После совершенно уже диких предположений, вроде того, что по каким-то ритуальным причинам Атли не мог заговорить с братом первым, Лютгарда добродушно провозгласила:
— Потому что Атли, как и другие, верил в судьбу. И если ему суждено было соскользнуть в море, он вовсе не хотел этому мешать. Он ждал, чтобы спокойно, без суеты, выяснить, что ему уготовано. А сейчас пойдет к доске писать по девятичленному кеннингу для корабля, копья, берсерка, бога Фрейра и шумовки… пойдет… что с вами, Ллевелис? Что вы на меня смотрите?
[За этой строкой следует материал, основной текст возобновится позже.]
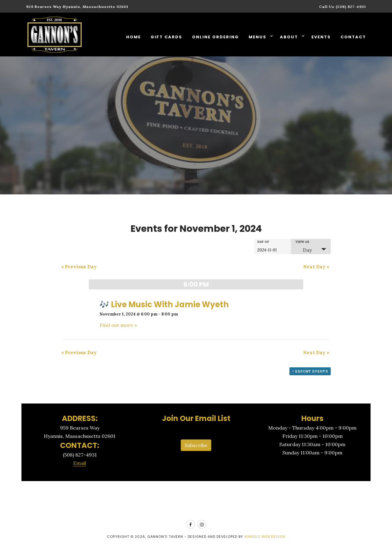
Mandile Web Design (265, 537)
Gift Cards (166, 37)
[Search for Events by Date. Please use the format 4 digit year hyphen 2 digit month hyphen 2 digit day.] (273, 250)
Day (303, 250)
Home (134, 37)
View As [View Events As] (302, 242)
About (290, 37)
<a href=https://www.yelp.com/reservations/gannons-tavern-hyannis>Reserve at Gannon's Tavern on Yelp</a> (196, 501)
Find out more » (118, 325)
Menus (258, 37)
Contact (353, 37)
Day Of (263, 242)
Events (321, 37)
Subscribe (196, 445)
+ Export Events (310, 371)
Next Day (316, 266)
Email (80, 463)
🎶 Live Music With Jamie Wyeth (164, 304)
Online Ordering (215, 37)
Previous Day (79, 266)
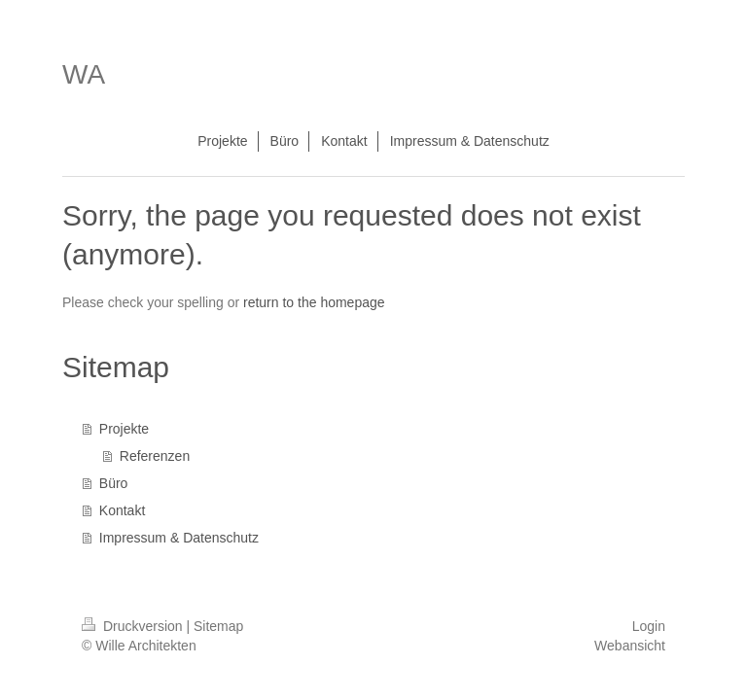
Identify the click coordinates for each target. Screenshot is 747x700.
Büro (114, 483)
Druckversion (133, 626)
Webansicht (629, 646)
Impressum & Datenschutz (179, 538)
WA (84, 74)
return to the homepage (314, 302)
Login (649, 626)
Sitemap (218, 626)
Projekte (124, 429)
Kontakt (122, 510)
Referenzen (155, 456)
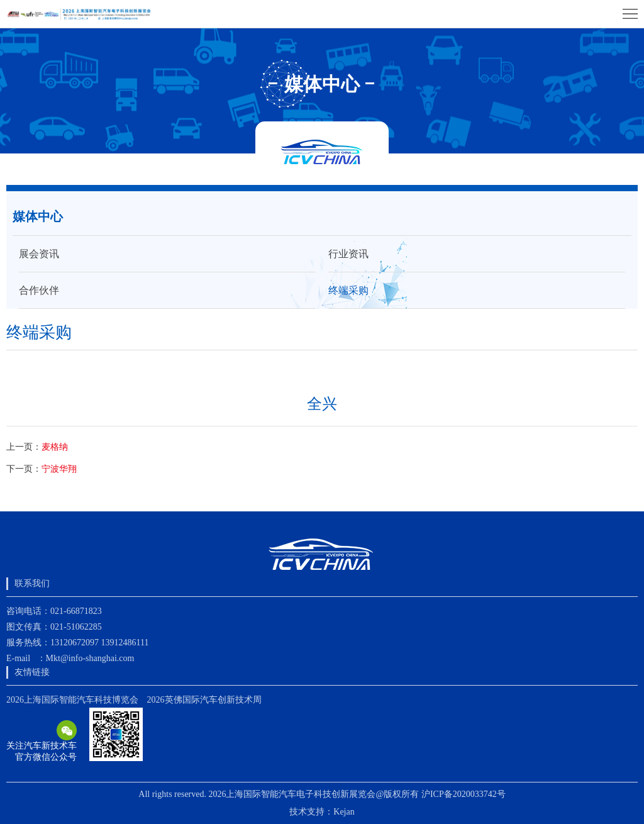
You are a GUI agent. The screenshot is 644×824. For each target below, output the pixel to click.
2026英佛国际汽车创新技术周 (204, 699)
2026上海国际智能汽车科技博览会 (72, 699)
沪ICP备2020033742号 (464, 794)
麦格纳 (55, 447)
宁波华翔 (59, 469)
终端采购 (348, 290)
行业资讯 (348, 253)
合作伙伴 (39, 290)
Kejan (343, 811)
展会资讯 (39, 253)
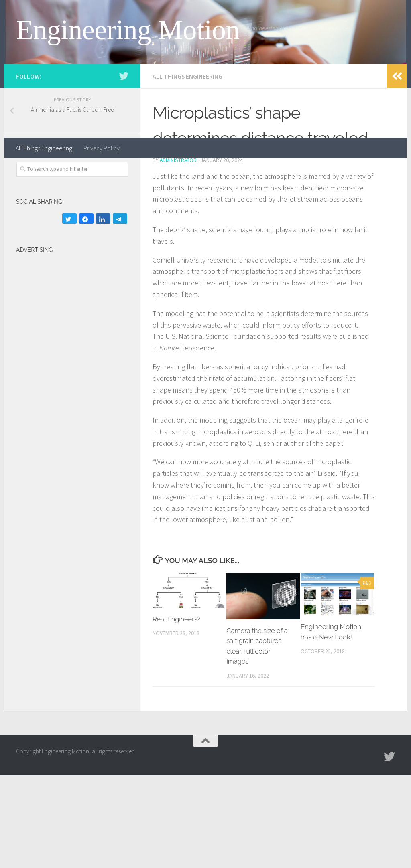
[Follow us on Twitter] (124, 170)
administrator (179, 253)
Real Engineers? (177, 712)
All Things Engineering (44, 148)
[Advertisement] (48, 474)
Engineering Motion (128, 30)
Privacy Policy (102, 148)
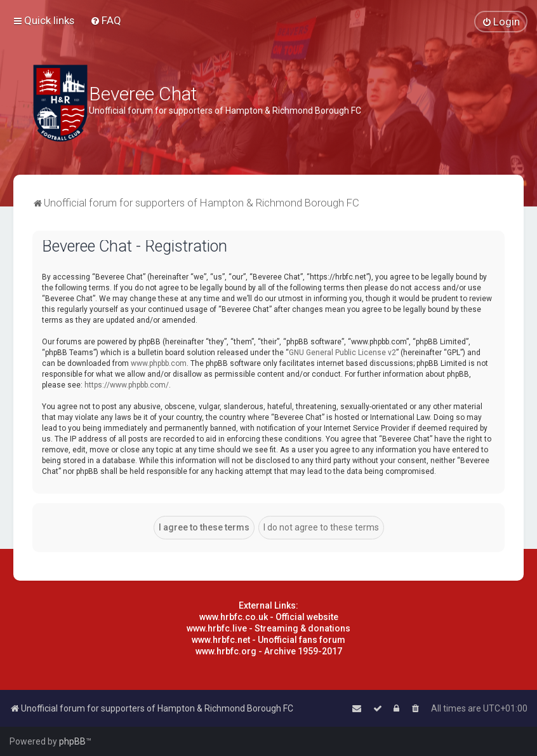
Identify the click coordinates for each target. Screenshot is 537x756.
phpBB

— Вы хотите сказать, что мы все здесь висим на стебле арники и ждем, как сложится судьба? Ну нет! — возмутился Ллевелис и выбежал из класса.
Охваченный чувством творящейся несправедливости, он сделал то, чего никогда бы не сделал в здравом уме и твердой памяти, в отглаженной рубашке и в брюках со стрелками: он прибежал к кабинету Мерлина на башне Парадоксов и замолотил кулаками в дверь. Дверь медленно приоткрылась.